Despite a small amount of fruit not being harvested 2019 was the largest vintage on record in the Nelson region. Some 12,370 tonnes of wine grapes were harvested in the region, an increase of 36% on the small 2018 vintage. It was also 3.1% of the total New Zealand harvest for 2019 and made Nelson the 4th largest producer of wine grapes in the country.

While 3.1% may not seem much we need to remember that Marlborough produces 76.6% (305,467 tonnes in 2019) of grapes grown in New Zealand, Nelson moves ahead of Central Otago and is now only behind Hawke’s Bay and Gisborne in terms of production.

The other notable feature of the 2019 grape harvest in Nelson was how fast it was. In a perfect vintage grapes ripen at different time meaning winemakers can control the flow of wine production in the winery at a nice pace, this year the harvest was short and intense.

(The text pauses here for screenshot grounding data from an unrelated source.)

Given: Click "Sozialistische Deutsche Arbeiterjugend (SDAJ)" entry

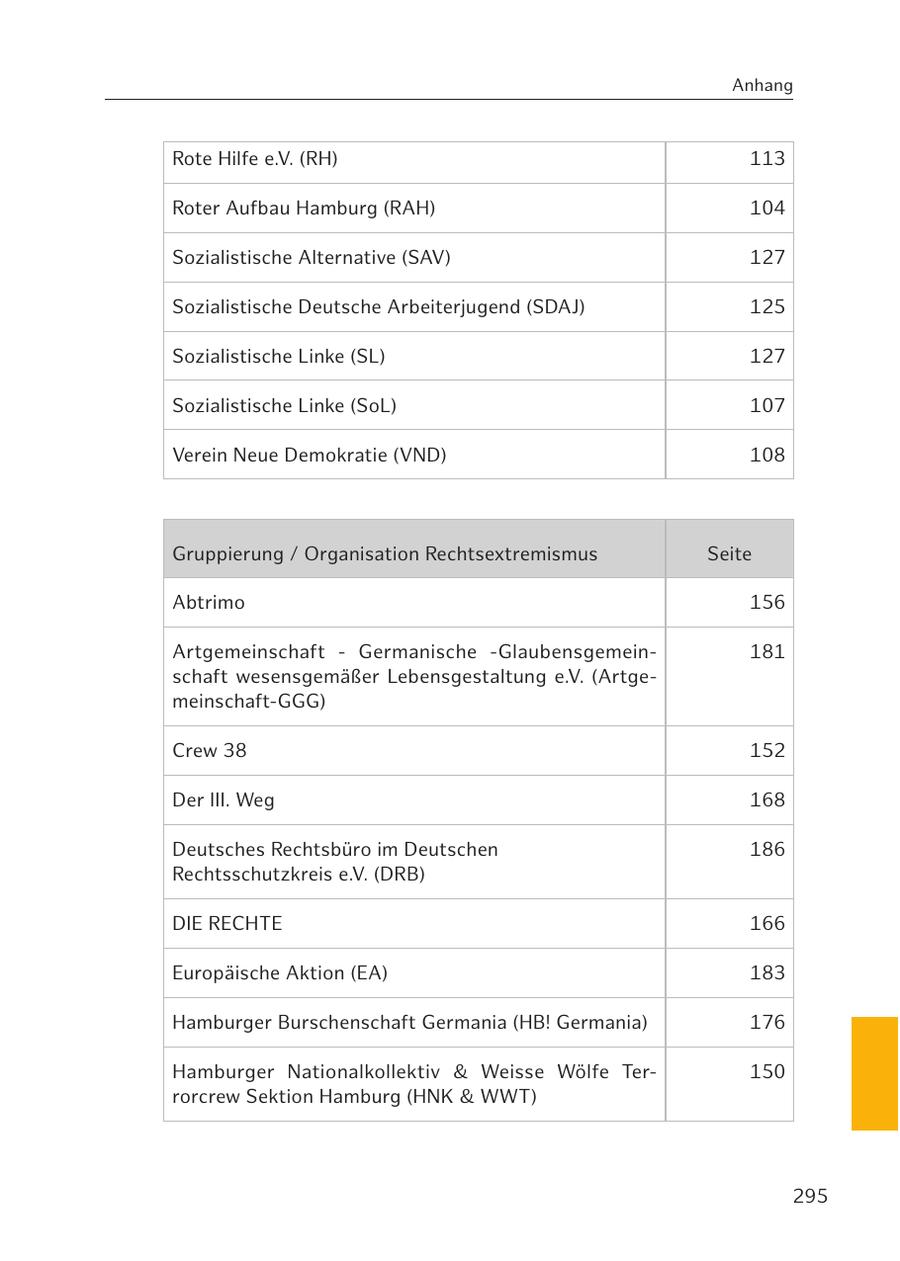Looking at the screenshot, I should pyautogui.click(x=378, y=307).
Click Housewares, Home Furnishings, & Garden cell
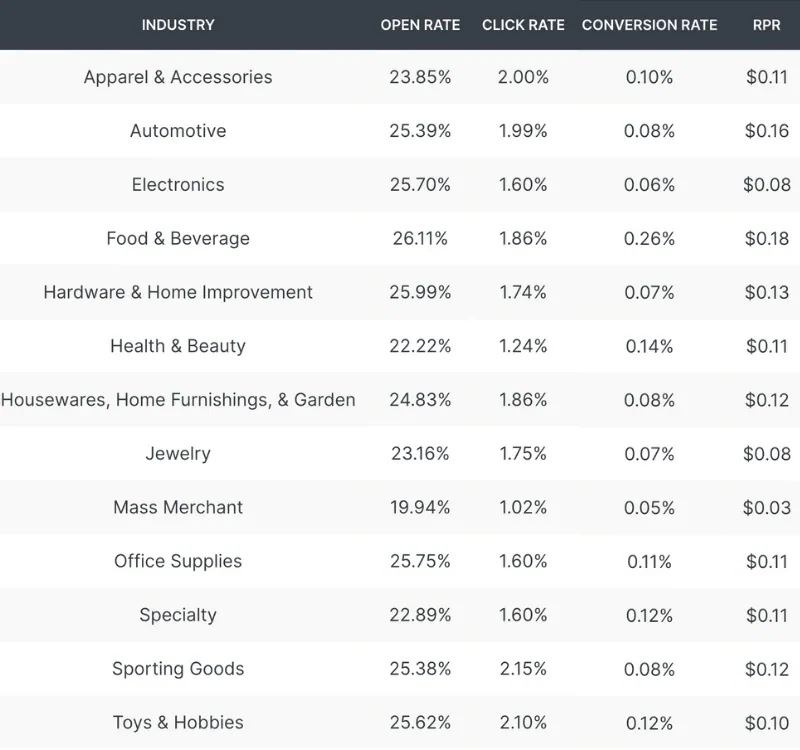 tap(178, 399)
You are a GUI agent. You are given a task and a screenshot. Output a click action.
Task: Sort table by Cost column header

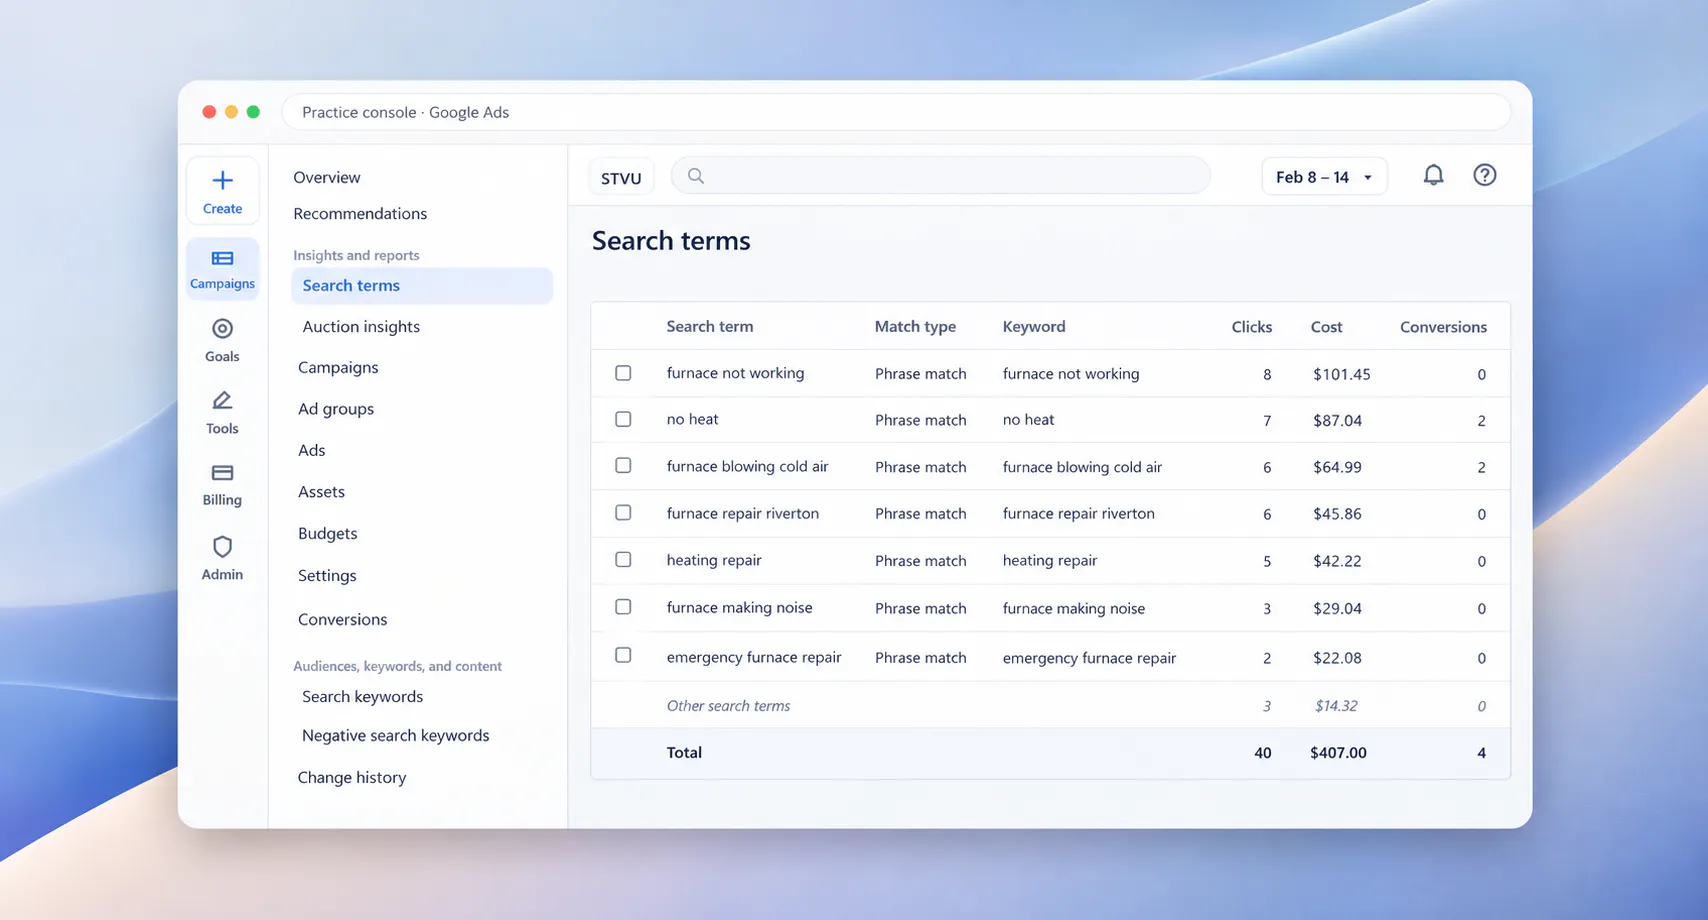point(1326,326)
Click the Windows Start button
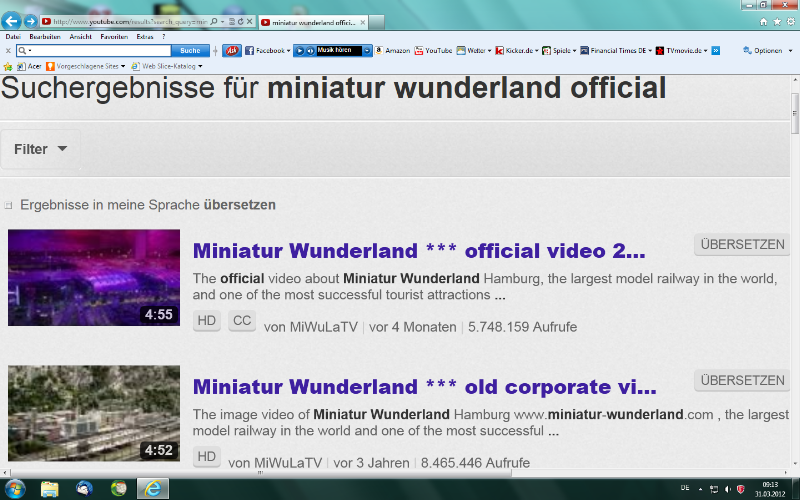The image size is (800, 500). pos(14,488)
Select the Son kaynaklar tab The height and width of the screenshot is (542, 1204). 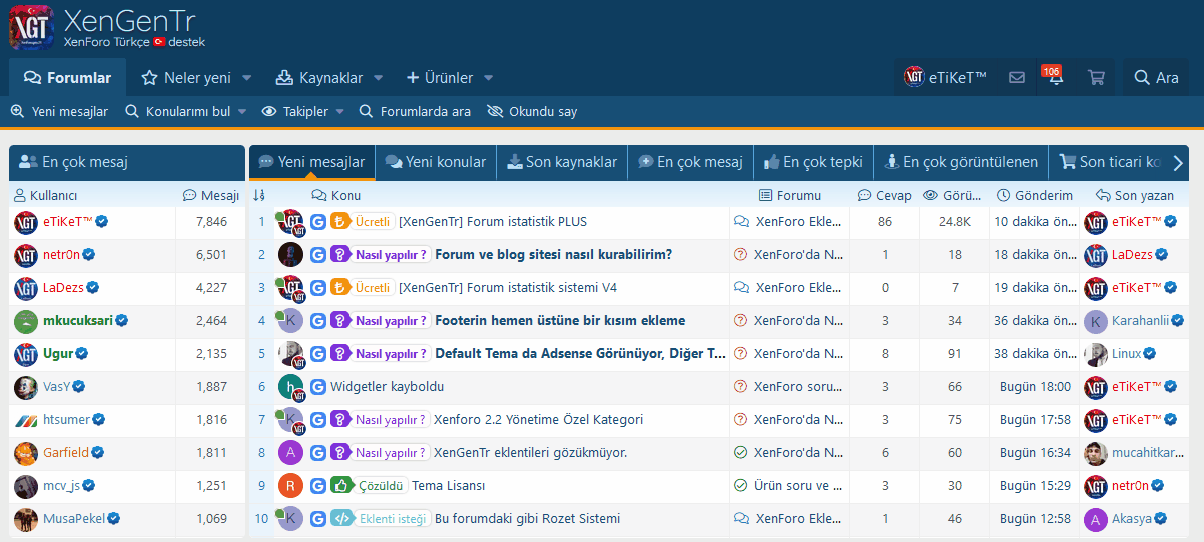[561, 162]
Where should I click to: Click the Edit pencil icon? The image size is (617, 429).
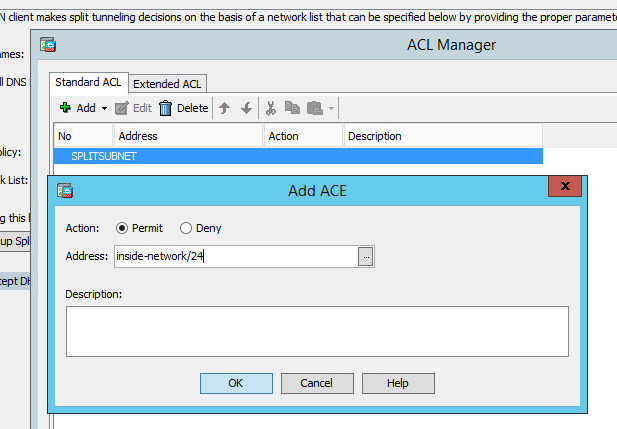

For smaller producers the vintage lasted a mere 10 to 14 days with every variety hitting the winery at the same time and while this did put winemakers and facilities under pressure there were also plenty of smiles on tired winemakers faces. The smiles were brought about because of the incredible quality of fruit being delivered from vineyards for them to work their magic with.

Again, it goes without saying some of the larger vineyards couldn’t be harvested before the long days of rain arrived and caused havoc with remaining fruit so imagine just how big the vintage could have been if Mother Nature didn’t have a little cry.

What do the wines 2019 vintage taste like? In a word, beautiful!

My picks for this year – 2019 wines like Sauvignon Blanc, Pinot Gris, Gewurztraminer, Pinot Blanc and Rosé from Nelson are packed with ripe fruit flavours with refreshing yet soft acidity making them irresistible.

Based on some barrel samples I had recently, when wines like Chardonnay and Pinot Noir are released in about 12 months you simply have to buy them, there are some real treats slumbering away in barrels.

Most wineries open their cellar doors after a break for vintage and winter at Labour Weekend so head to www.winenelson.co.nz and download the regional wine map then spend a few days enjoying the beautiful wines on offer in this region.